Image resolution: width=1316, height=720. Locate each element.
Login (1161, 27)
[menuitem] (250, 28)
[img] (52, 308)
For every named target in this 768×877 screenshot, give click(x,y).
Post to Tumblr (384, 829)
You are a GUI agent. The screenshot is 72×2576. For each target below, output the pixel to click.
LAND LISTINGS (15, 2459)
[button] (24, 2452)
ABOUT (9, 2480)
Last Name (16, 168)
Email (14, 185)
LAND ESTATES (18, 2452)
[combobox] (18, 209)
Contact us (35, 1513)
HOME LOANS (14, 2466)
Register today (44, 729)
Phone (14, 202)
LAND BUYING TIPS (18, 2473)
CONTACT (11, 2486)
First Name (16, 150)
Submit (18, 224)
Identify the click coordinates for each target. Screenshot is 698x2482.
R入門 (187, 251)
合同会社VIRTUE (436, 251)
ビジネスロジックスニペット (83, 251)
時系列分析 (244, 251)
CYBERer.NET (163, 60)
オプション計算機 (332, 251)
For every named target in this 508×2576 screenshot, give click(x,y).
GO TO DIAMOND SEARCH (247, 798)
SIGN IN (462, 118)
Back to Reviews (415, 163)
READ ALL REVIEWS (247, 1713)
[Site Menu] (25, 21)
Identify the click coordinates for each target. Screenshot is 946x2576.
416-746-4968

- - -

■ **PROBLEM TO SOLVE**: Copy all of the items above line for line, without changing anything.

■ **ANSWER TO THE PROBLEM**:
Image resolution: width=1316, height=720. Locate each element.
Login (1161, 27)
[menuitem] (250, 28)
[img] (52, 308)
For every named target in this 768×877 screenshot, give click(x,y).
Post to Tumblr (384, 829)
You are a GUI agent. The screenshot is 72×2576. For each target below, output the pixel to click.
LAND LISTINGS (15, 2459)
[button] (24, 2452)
ABOUT (9, 2480)
Last Name (16, 168)
Email (14, 185)
LAND ESTATES (18, 2452)
[combobox] (18, 209)
Contact us (35, 1513)
HOME LOANS (14, 2466)
Register today (44, 729)
Phone (14, 202)
LAND BUYING TIPS (18, 2473)
CONTACT (11, 2486)
First Name (16, 150)
Submit (18, 224)
Identify the click coordinates for each target. Screenshot is 698x2482.
R入門 (187, 251)
合同会社VIRTUE (436, 251)
ビジネスロジックスニペット (83, 251)
時系列分析 (244, 251)
CYBERer.NET (163, 60)
オプション計算機 (332, 251)
For every named target in this 508×2576 screenshot, give click(x,y).
GO TO DIAMOND SEARCH (247, 798)
SIGN IN (462, 118)
Back to Reviews (415, 163)
READ ALL REVIEWS (247, 1713)
[Site Menu] (25, 21)
Identify the click coordinates for each target. Screenshot is 946x2576.
416-746-4968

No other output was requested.